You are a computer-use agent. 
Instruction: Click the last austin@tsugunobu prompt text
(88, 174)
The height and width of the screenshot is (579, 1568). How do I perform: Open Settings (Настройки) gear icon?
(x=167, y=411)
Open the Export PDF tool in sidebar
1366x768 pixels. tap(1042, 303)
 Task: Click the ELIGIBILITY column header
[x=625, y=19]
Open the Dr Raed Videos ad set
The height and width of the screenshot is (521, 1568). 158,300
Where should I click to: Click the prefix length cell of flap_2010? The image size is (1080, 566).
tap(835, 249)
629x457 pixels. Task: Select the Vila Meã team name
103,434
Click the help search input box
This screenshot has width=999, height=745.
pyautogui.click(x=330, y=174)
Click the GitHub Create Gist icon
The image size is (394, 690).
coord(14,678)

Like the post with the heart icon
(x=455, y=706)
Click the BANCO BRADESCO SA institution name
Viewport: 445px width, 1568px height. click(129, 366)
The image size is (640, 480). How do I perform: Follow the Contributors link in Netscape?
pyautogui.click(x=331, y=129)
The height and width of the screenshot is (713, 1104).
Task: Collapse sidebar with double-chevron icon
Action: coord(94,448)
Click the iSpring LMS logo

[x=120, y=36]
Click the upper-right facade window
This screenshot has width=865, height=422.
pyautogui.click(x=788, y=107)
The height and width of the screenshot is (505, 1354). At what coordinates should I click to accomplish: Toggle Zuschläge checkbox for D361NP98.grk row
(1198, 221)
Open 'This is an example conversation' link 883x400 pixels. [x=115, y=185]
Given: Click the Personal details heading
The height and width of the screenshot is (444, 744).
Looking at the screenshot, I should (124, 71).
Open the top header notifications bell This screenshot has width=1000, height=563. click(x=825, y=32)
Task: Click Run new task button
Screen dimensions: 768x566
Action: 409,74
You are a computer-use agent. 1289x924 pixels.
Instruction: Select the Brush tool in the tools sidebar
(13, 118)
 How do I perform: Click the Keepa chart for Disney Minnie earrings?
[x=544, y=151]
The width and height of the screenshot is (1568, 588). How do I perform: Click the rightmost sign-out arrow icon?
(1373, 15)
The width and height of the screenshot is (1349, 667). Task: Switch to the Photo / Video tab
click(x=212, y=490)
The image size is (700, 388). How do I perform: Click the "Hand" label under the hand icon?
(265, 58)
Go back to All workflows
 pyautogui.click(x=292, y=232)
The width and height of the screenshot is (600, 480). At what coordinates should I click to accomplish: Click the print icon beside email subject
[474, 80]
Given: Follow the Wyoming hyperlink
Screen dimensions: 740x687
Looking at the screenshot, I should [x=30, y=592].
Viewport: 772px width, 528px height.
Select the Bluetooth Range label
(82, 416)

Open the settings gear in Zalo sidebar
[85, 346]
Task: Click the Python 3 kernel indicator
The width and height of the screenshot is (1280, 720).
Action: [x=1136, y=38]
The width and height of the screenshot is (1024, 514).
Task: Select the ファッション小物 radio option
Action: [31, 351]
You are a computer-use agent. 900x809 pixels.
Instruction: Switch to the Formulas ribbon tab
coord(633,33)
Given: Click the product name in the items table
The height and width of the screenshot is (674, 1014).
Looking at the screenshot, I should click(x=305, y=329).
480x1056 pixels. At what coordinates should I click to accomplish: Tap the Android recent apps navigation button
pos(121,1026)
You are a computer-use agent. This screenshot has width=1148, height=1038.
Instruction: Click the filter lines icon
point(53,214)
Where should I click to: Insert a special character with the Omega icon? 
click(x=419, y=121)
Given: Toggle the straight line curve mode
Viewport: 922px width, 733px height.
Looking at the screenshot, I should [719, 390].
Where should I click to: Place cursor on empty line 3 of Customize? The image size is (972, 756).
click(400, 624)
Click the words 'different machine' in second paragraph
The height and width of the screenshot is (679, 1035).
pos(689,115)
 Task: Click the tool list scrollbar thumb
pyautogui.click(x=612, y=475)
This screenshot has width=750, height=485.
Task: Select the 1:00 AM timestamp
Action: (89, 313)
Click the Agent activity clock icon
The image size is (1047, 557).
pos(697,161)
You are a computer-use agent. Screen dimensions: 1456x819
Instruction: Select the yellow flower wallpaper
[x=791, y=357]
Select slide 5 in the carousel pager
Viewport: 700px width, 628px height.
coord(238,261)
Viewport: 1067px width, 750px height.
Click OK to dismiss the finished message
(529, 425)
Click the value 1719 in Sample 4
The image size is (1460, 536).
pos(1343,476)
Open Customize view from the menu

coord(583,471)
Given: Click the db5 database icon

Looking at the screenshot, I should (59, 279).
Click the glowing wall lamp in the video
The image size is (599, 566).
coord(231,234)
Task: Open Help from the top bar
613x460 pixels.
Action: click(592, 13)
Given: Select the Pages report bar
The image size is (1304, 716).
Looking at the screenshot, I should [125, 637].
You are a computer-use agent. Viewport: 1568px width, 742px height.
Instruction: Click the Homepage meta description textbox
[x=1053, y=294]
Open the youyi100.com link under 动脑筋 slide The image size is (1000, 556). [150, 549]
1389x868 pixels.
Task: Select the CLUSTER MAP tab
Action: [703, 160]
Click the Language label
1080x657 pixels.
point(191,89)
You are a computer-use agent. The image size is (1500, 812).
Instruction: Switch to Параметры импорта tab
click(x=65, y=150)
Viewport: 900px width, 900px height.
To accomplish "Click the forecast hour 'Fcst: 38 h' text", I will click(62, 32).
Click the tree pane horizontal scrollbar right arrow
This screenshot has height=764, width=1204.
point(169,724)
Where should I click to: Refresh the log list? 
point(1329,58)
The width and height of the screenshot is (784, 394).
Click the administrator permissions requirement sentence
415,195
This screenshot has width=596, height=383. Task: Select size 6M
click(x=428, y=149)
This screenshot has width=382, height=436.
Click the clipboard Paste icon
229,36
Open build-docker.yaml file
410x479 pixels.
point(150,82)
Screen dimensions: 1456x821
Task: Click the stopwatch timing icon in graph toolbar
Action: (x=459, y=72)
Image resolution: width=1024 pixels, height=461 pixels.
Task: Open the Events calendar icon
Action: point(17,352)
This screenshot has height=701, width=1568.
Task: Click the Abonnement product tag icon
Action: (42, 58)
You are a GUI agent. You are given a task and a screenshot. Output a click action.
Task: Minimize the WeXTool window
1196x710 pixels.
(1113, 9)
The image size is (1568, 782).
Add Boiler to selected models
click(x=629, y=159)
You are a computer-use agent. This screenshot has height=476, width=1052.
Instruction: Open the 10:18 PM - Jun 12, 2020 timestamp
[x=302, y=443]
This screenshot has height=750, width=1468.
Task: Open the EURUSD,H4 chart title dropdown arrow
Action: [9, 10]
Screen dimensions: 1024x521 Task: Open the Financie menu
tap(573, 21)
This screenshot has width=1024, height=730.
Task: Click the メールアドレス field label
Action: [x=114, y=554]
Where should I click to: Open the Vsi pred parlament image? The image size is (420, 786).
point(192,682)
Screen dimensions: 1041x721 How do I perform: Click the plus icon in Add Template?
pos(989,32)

━━━━━━━━━━━━━━━━━━━━━━━━━━━━━━

*Problem requirements:* The word "window" appears in some of the lines above. Copy those lines.

*Result for this exercise:*
Click the upper-right facade window
Task: Minimize the WeXTool window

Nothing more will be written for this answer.